Is that a warbler? Bird classification with Keras CNN in Python

Ever wondered ‘What is that bird?’

I constantly wondered ‘What is that bird?’ when I walked my dog along a park in Boston that was filled with birds at all times of the year: baby ducks during the summer, migratory songbirds in the fall/spring, and waterfowl in the winter. My grandpa (a long-time bird watcher) sent me The Sibley Field Guide to Birds and that sparked a hobby for me. Before you discount this as an old person hobby, I highly recommend going bird watching, especially if you have a camera.

Since most small birds do not sit still long enough for you to flip through 400 pages of the field guide and compare 20+ markings, I started taking pictures of birds in hopes I would have a clear enough picture for identification later.
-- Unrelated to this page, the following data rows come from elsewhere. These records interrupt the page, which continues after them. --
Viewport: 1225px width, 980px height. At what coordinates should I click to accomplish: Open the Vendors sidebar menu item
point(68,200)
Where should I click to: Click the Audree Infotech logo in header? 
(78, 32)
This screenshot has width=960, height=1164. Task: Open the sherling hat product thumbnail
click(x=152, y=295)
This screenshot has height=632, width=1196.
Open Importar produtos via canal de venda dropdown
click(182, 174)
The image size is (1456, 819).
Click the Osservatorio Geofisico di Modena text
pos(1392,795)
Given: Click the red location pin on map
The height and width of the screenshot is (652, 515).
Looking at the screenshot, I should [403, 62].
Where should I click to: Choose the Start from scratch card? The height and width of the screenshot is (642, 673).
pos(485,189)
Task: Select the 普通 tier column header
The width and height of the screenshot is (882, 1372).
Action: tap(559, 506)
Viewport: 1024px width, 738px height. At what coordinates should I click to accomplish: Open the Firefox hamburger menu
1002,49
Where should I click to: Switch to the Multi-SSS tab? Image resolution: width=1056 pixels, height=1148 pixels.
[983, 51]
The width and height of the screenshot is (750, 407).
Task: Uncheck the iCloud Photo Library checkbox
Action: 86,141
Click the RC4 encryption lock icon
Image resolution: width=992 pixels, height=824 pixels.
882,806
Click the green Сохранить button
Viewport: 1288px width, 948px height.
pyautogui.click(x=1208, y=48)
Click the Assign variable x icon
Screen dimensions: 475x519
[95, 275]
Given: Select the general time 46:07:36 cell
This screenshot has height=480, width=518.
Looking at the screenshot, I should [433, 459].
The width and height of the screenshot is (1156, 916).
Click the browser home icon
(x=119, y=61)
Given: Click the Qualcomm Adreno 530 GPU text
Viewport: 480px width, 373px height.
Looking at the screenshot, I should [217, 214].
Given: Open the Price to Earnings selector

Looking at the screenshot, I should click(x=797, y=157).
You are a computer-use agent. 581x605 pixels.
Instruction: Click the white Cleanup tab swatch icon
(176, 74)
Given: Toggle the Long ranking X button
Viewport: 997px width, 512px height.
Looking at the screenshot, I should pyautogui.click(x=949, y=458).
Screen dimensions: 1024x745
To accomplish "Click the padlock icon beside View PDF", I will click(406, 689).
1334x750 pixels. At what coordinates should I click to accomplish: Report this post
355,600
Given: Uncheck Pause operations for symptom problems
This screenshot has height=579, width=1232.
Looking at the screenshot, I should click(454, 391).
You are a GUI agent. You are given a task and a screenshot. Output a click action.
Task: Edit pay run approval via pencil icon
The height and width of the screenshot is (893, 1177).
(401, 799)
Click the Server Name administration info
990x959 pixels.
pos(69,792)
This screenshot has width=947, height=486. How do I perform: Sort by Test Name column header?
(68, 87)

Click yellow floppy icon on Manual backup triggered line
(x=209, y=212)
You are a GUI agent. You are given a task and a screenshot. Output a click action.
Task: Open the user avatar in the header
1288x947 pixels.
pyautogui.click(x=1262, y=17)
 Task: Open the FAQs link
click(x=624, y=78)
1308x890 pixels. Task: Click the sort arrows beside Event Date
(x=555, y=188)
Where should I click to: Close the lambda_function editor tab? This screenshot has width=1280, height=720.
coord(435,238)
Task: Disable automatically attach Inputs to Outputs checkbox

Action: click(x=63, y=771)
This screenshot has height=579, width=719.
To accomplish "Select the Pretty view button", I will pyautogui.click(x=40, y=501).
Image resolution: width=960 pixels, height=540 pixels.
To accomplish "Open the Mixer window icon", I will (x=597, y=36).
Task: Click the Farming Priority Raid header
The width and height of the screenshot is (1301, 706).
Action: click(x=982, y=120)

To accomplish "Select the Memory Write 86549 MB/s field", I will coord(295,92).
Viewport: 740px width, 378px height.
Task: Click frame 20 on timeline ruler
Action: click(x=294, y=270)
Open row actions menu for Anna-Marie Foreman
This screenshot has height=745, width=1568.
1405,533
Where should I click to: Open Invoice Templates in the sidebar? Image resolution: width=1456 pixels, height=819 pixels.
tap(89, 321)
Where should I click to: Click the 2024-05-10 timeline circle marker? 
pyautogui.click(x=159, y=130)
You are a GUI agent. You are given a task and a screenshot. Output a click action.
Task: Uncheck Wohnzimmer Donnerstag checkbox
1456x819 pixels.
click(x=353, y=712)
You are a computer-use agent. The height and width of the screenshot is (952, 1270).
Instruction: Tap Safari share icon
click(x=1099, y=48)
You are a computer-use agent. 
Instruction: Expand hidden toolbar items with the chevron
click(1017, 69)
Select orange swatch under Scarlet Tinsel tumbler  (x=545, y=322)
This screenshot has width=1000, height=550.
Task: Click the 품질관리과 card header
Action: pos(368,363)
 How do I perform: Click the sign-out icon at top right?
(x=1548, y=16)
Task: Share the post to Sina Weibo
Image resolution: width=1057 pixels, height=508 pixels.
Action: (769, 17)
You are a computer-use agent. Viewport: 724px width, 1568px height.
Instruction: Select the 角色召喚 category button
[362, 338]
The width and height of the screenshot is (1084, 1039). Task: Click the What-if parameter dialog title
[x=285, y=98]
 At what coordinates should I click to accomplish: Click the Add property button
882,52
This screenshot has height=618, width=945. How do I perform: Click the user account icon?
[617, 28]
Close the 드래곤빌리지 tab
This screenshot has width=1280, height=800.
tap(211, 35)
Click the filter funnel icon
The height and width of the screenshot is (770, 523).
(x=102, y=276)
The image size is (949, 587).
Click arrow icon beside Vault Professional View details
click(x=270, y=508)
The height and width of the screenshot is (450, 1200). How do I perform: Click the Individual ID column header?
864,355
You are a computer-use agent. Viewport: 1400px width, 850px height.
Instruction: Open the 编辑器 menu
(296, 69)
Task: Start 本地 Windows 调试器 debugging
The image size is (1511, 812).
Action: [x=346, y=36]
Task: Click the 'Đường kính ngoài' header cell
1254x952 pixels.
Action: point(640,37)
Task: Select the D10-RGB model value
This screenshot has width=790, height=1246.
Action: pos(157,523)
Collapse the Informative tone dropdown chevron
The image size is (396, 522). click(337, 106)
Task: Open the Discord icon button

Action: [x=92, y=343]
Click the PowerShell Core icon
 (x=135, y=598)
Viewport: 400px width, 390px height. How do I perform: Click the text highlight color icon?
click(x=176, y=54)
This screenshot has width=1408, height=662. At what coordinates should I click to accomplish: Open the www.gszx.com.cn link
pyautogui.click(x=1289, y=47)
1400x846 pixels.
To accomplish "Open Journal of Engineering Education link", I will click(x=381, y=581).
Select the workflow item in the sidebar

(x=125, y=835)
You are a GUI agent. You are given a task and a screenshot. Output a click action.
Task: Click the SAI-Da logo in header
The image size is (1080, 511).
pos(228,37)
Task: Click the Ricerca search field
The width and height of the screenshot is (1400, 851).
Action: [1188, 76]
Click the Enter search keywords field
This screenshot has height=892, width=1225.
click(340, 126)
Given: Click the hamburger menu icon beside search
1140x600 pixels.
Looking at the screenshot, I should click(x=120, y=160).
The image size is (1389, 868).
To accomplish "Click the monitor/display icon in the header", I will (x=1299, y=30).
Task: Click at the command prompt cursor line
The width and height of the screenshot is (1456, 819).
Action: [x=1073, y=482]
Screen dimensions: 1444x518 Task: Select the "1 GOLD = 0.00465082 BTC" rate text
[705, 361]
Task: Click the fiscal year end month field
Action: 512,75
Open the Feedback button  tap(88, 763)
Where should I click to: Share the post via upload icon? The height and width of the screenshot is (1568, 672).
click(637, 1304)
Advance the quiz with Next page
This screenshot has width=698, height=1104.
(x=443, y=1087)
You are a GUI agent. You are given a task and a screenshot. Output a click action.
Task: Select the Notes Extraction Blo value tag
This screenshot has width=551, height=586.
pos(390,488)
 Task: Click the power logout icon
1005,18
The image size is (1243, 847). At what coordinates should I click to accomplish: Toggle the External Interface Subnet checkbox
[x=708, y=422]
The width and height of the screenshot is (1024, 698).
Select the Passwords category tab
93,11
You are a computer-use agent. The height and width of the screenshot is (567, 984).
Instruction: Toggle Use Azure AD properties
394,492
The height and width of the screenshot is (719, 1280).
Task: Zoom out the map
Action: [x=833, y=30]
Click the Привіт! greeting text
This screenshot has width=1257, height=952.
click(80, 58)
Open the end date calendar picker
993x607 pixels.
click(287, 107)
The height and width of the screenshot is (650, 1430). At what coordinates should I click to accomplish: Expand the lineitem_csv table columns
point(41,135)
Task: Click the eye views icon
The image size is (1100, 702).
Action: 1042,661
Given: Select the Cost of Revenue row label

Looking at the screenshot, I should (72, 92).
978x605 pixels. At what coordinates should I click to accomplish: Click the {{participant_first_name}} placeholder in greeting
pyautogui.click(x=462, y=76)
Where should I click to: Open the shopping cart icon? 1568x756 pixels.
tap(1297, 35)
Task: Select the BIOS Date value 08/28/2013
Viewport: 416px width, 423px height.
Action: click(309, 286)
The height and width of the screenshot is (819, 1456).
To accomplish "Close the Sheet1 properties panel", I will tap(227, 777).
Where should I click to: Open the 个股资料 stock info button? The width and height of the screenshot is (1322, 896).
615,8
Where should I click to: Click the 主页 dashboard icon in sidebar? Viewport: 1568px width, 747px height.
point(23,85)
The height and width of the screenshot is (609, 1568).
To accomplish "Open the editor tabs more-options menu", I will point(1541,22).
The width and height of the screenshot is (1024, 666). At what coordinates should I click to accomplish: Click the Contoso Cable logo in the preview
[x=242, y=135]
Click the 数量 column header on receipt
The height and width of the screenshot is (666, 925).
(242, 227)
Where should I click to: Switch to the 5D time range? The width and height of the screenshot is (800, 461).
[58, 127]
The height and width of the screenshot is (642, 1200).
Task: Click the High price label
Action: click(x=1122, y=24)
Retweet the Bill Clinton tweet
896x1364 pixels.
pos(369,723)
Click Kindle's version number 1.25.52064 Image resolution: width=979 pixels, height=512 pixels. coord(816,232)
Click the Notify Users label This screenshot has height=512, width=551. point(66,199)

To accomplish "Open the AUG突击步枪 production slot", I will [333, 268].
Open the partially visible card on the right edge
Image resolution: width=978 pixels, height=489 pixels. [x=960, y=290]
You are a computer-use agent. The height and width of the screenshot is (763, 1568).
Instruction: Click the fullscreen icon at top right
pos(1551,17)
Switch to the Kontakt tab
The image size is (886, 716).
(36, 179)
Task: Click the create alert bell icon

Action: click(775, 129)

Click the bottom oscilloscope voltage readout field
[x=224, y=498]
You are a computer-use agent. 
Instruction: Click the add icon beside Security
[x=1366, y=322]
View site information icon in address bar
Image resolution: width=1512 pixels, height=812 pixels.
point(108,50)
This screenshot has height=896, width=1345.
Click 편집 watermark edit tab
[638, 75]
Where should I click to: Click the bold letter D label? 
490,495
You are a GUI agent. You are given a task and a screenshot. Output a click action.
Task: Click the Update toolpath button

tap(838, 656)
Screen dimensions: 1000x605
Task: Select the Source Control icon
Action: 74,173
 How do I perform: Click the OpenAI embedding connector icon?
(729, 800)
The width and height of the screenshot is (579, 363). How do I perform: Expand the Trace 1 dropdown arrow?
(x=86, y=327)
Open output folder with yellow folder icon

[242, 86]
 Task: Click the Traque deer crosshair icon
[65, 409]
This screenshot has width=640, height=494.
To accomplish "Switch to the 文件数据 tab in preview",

I then discovered this website called eBird that allows you to keep track of which bird species you have seen and where. You can even upload a photo as proof. For those nerds out that love Pokemon, it is just like that but with real live birds!


Occasionally, I upload a photo of the wrong bird, but luckily there are eBird volunteers who monitor the bird photos and email you (kindly) saying you flagged the wrong species. Don’t do this too often though because then they will lock your account (oops!). Usually, these volunteers will also tell you the correct species. This is a lot of work for those volunteers!

Not a Savannah Sparrow

As a data scientist, I was thinking: what if we could automatically check each bird photo that is uploaded with deep learning? As a proof of principle for a weekend project, I created this predictive model to detect if the bird image is a warbler (my grandpa’s favorite category of birds).

Project Definition

Given an image of a bird, predict if it is a warbler (see below for warbler species tags)

Data Set

The data set in this project comes from Caltech-UCSD Birds-200–2011 ( This data set has 200 bird species across 11,788 images. Since the number of images for any one species is quite small, I decided as a proof of principle to group all the warbler images.

Set up: load metadata

Let’s start by aggregating all the metadata provided by Caltech-UCSD:

import pandas as pd
import matplotlib.pyplot as plt
import numpy as np
#path to dataset
data_path = '../CUB_200_2011/CUB_200_2011/'
# aggregate datasets
df_images = pd.read_csv(data_path+'images.txt',
sep = ' ',header = None,
names = ['img_num','img'])
df_labels = pd.read_csv(data_path+'image_class_labels.txt',
sep = ' ',header = None,
names = ['img_num','class_id'])
df_classes = pd.read_csv(data_path+'classes.txt',
sep = ' ', header = None,
names = ['class_id','bird_class'])
df_split = pd.read_csv(data_path +'train_test_split.txt',
sep = ' ', header = None,
names = ['img_num','dataset'])
df = pd.merge(df_images, df_labels, on = 'img_num', how = 'inner')
df = pd.merge(df, df_classes, on = 'class_id',how = 'inner')
df = pd.merge(df, df_split, on = 'img_num',how = 'inner')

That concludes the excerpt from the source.